The above-described embodiments of the apparatus are merely illustrative, and the units described as separate parts may or may not be physically separate, and parts displayed as units may or may not be physical units, may be located in one place, or may be distributed on a plurality of network units. Some or all of the modules may be selected according to actual needs to achieve the purpose of the solution of the present embodiment. One of ordinary skill in the art can understand and implement it without inventive effort.

Through the above description of the embodiments, those skilled in the art will clearly understand that each embodiment can be implemented by software plus a necessary general hardware platform, and certainly can also be implemented by hardware. With this understanding in mind, the above-described technical solutions may be embodied in the form of a software product, which can be stored in a computer-readable storage medium such as ROM/RAM, magnetic disk, optical disk, etc., and includes instructions for causing a computer device (which may be a personal computer, a server, or a network device, etc.) to execute the methods described in the embodiments or some parts of the embodiments.

The flowchart and block diagrams in the figures illustrate the architecture, functionality, and operation of possible implementations of systems, methods and computer program products according to various embodiments of the present invention. Based on this recognition, each block in the flowchart or block diagrams may represent a module, a program segment, or a portion of code, which comprises one or more executable instructions for implementing the specified logical function(s). It should also be noted that, in some alternative implementations, the functions noted in the block may occur out of the order noted in the figures. For example, two blocks shown in succession may, in fact, be executed substantially concurrently, or the blocks may sometimes be executed in the reverse order, depending upon the functionality involved. It will also be noted that each block of the block diagrams and/or flowchart illustration, and combinations of blocks in the block diagrams and/or flowchart illustration, can be implemented by special purpose hardware-based systems which perform the specified functions or acts, or combinations of special purpose hardware and computer instructions.

In this patent, the terms "comprises," "comprising," or any other variation thereof, are intended to cover a non-exclusive inclusion, such that a process, method, article, or apparatus that comprises a list of elements does not include only those elements but may include other elements not expressly listed or inherent to such process, method, article, or apparatus. Without further limitation, an element defined by the phrase "comprising … …" does not exclude the presence of other identical elements in a process, method, article, or apparatus that comprises the element.

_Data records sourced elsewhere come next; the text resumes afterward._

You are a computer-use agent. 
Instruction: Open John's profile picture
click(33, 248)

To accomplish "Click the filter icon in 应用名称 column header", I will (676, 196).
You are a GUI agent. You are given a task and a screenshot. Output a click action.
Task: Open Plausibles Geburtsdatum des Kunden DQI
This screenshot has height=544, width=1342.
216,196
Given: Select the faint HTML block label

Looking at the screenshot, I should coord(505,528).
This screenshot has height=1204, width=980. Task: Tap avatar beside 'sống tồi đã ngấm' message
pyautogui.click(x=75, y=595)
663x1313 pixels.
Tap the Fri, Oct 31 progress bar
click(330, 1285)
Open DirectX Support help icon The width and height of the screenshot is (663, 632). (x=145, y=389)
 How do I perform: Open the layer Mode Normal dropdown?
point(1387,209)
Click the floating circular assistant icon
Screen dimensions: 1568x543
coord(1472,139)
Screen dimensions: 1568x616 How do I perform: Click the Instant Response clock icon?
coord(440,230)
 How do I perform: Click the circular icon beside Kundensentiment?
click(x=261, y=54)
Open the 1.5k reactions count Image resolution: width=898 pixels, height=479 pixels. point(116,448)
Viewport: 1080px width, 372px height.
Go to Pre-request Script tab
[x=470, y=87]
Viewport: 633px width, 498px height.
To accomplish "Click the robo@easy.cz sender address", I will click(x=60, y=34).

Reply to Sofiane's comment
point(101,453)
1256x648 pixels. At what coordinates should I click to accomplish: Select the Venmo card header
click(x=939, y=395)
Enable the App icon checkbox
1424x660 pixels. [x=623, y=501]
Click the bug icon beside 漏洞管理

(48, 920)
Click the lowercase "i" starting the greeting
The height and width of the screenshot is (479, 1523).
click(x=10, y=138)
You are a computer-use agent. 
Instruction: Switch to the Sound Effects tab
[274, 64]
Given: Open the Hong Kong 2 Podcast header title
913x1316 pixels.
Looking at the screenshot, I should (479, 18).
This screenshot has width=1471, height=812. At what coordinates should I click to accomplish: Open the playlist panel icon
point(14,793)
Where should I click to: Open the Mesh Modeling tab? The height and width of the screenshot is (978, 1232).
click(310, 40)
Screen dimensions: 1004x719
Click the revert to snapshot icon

Finally, it should be noted that: the above examples are only intended to illustrate the technical solution of the present invention, but not to limit it; although the present invention has been described in detail with reference to the foregoing embodiments, it will be understood by those of ordinary skill in the art that: the technical solutions described in the foregoing embodiments may still be modified, or some technical features may be equivalently replaced; and such modifications or substitutions do not depart from the spirit and scope of the corresponding technical solutions of the embodiments of the present invention.